V(D)J recombination, from bases up
Before we touch the API, let's watch a single human IGH heavy-chain sequence get assembled in front of us — segment by segment, base by base.
The intuition
A receptor isn't sampled from a vocabulary — it's built. One V allele, then a few random nucleotides, then a D, then more random nucleotides, then a J. Trimming chews bases off each end. The result is unique to that B cell.

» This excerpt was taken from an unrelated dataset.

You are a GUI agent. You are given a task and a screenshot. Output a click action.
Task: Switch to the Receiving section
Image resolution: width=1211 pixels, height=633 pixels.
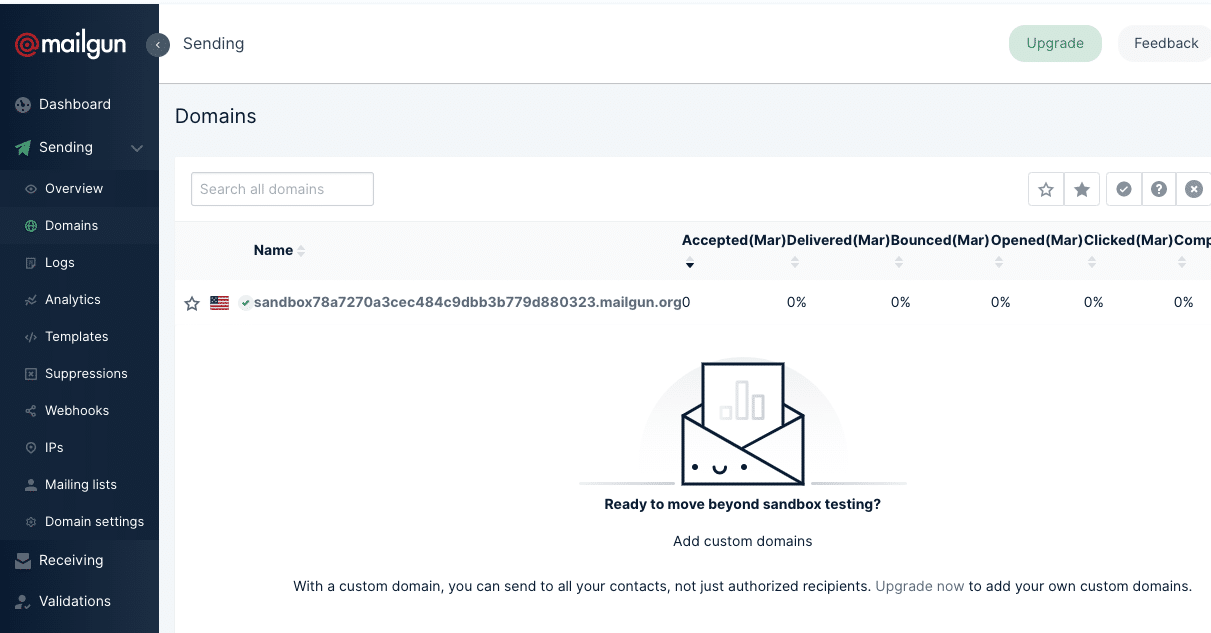coord(73,560)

Every BCR/TCR begins with the same recipe: pick gene segments from a germline pool, trim their ends with exonuclease, and stitch them together with a few non-templated bases (the NP regions). GenAIRR mirrors this process exactly — when it tells you a base belongs to V, it's because GenAIRR placed it there.
Watch one being assembled
Each row below shows a step. The bottom row is the final assembled sequence — the persistent IR remembers which segment every base came from, so any downstream query about provenance already knows the answer by construction.
What this looks like in code
Reproducing the assembly above is a single fluent chain. .recombine() runs the V(D)J ceremony; .run_records() hands you the records as plain dictionaries you can index by AIRR-schema field name.
import GenAIRR as ga
result = (
ga.Experiment.on("human_igh")
.recombine()
.run_records(n=1, seed=42)
)
rec = result.records[0]
print(rec["v_call"]) # 'IGHVF10-G38*04'
print(rec["d_call"]) # 'IGHD2-15*01'
print(rec["j_call"]) # 'IGHJ2*01'
print(rec["v_sequence_start"],
rec["v_sequence_end"]) # 0 296
print(rec["np1_length"]) # 13
print(rec["sequence_length"]) # 388
Paste the snippet into a Python REPL. Then change seed=42 to seed=7: the V allele changes, NP regions change length, but the structure — V, NP1, D, NP2, J — stays the same. That's the rearrangement skeleton you'll learn to layer biology on top of.
Generate n=10 sequences with seed=42. Confirm d_call is non-empty for every record (heavy chains always have a D). Then run the same with "human_igk" — what's d_call now, and why?